Triolo: no, doveva farlo e non l’ha fatto
Avv: e si ricorda perché non l’ha fatto?
Triolo: no …. aveva detto che lo faceva ma poi le società mi hanno detto che non era arrivato niente e dovevano comprare le maglie..

Illuminante anche la risposta che Triolo fornisce alla domanda dell’avvocato in merito al senso di “massimo ribasso“: “Che vai al massimo ribasso, che cerchi di andare ancora più giù.”

L’avvocato tenta di farsi spiegare da Triolo cosa trovava strano nel fatto che un imprenditore si rivolgesse ad un assessore per questioni di appalti, “non le ha mica chiesto che delle dichiarazioni non erano state regolarmente compilate dai tecnici e che quindi c’era un vizio di forma?”, incalza l’avvocato e Triolo conferma, “Allora mi può dire cosa c’è di strano nel rivolgersi… cosa trova di anomalo nel chiedere un cittadino ad un politico come lei di chiedere di capire come si potrebbe fare per risolvere la questione?

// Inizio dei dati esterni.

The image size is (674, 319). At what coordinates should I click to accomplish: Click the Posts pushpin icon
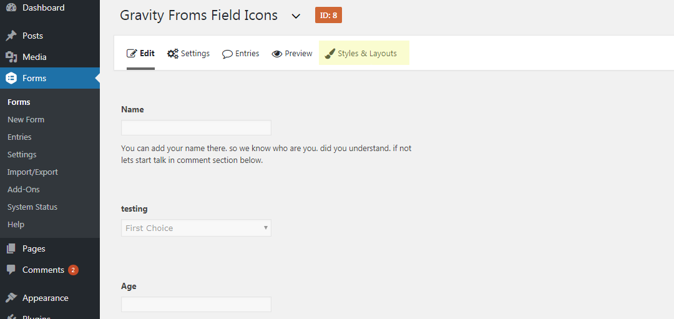pos(11,36)
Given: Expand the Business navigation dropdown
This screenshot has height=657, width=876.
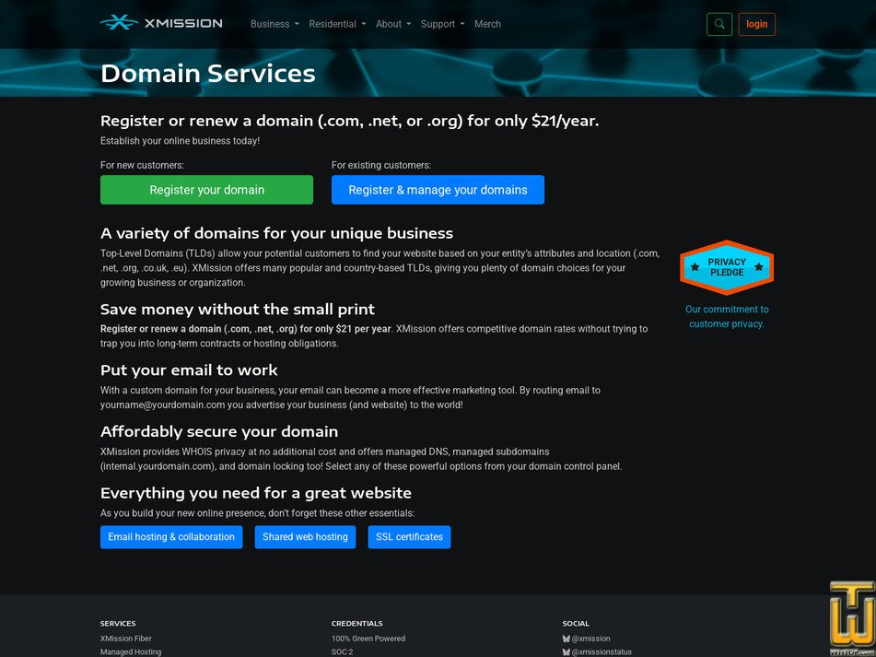Looking at the screenshot, I should (x=273, y=25).
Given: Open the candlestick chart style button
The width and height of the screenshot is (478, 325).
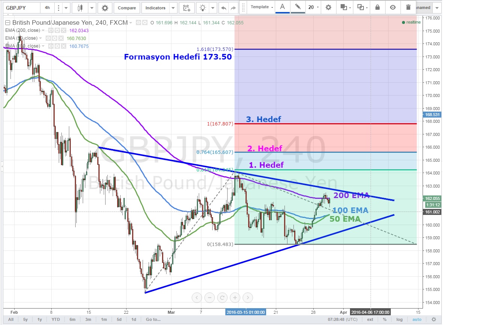Looking at the screenshot, I should [80, 8].
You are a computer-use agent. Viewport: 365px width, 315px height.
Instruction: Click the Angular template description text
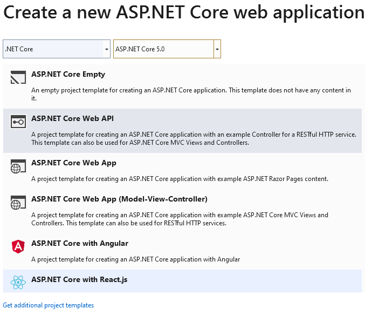click(x=136, y=259)
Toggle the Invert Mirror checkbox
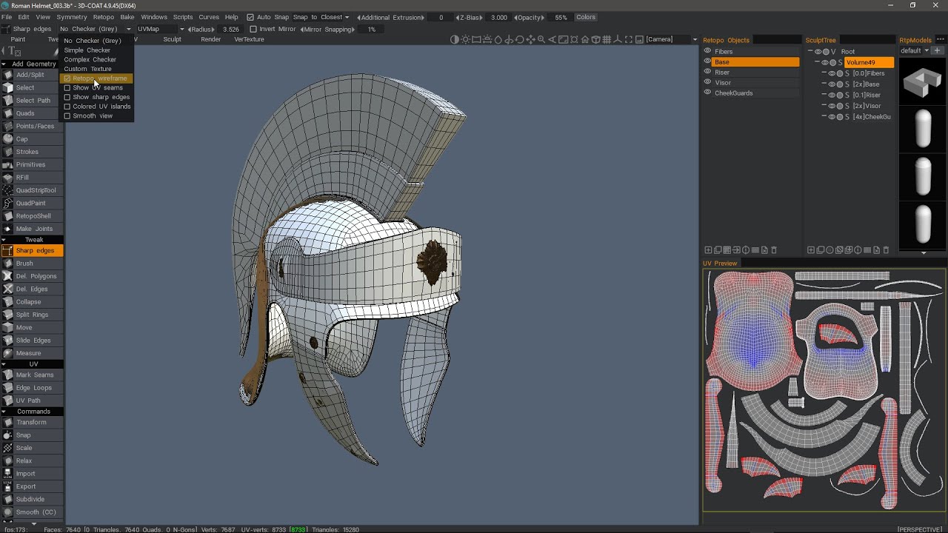948x533 pixels. 253,29
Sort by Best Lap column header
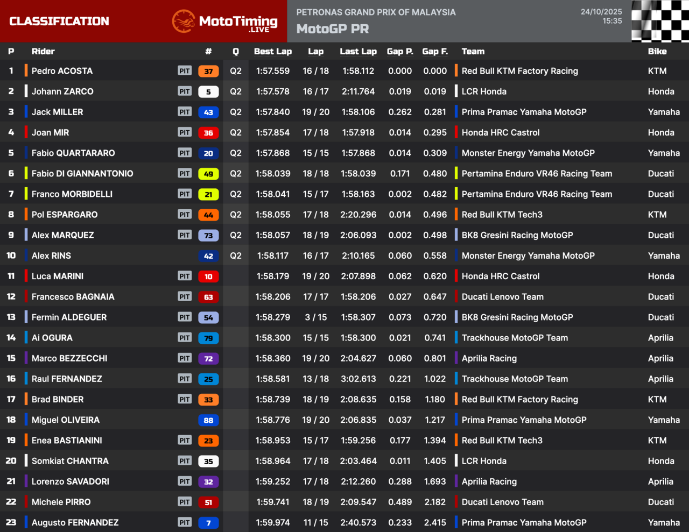This screenshot has height=532, width=689. (272, 52)
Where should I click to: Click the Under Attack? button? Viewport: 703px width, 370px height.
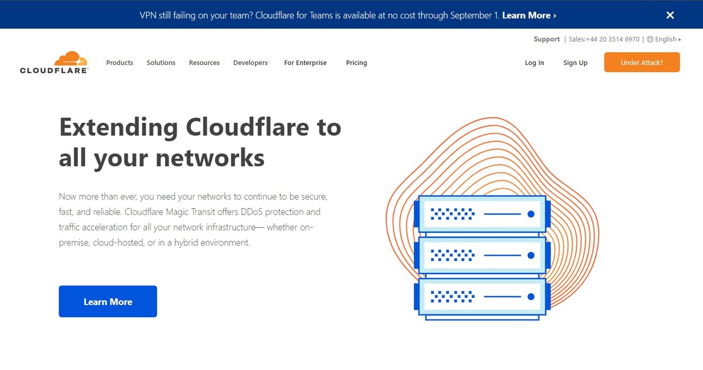(642, 62)
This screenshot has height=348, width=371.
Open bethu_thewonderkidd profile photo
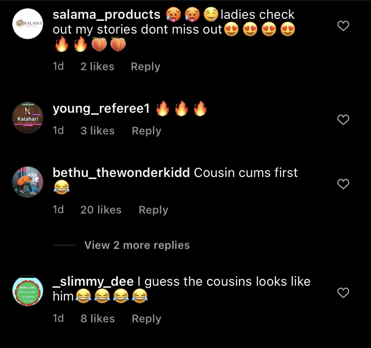[28, 182]
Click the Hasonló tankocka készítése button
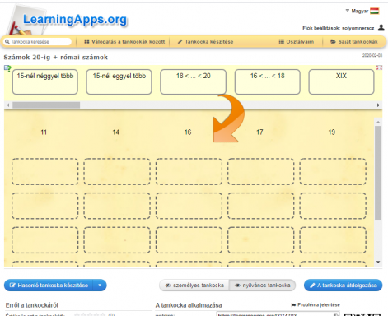The height and width of the screenshot is (316, 388). 49,286
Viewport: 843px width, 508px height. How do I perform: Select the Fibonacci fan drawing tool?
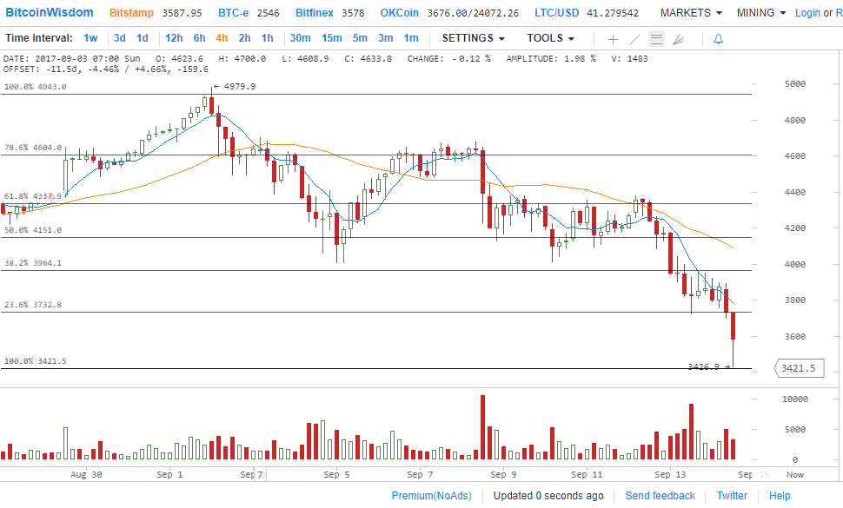click(x=678, y=39)
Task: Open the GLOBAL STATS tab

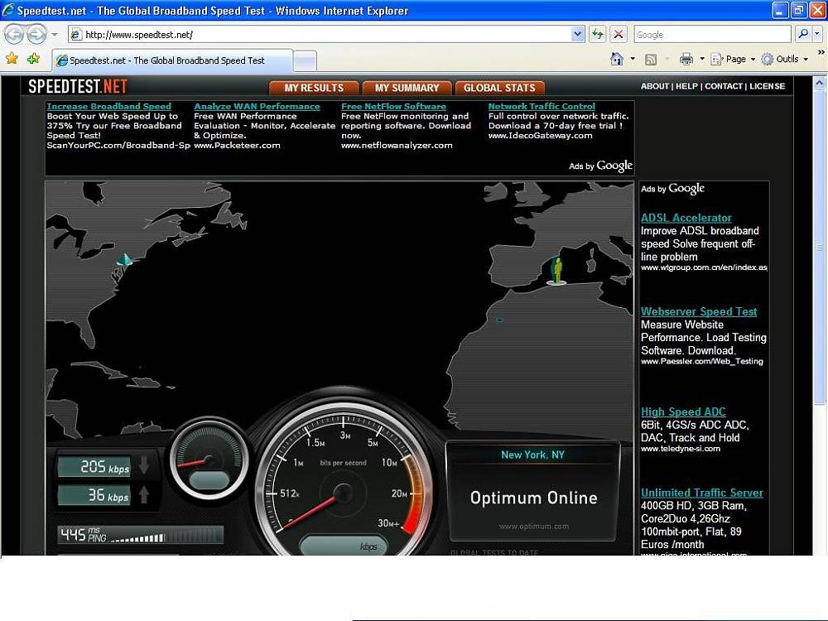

Io non comprendo è un mio limite”, insiste l’avvocato ma viene interrotto dal PM :”Io mi oppongo perché se si ascolta la telefonata e coglie l’urgenza … coglie l’anomalia“, ne scaturisce una discussione interrotta poi dalla Presidente:

Presidente: adesso non possiamo metterci a dare le interpretazioni la domanda adesso è esaurita, il teste ha risposto
Avv: non ricordo, come ha risposto sui termini del ricorso?
Presidente: che non ricorda.

Il PM aggiunge una domanda dopo il controesame della difesa, facendo il nome di Gregorio Sisca in relazione alla foto inizialmente mostrata al teste dall’avvocato di Toro, ma Triolo non ricorda con chi fosse arrivato Sisca all’incontro perché lui era “già lì e loro sono arrivati tutti insieme” e “partecipava ai discorsi, parlava sempre di lavoro”.

L’udienza prosegue, ma noi ci fermiamo qui, per non andare troppo giù.

La prossima udienza è fissata per il 30 marzo alle ore 9:30, nella maxi aula 3 del Tribunale di Torino.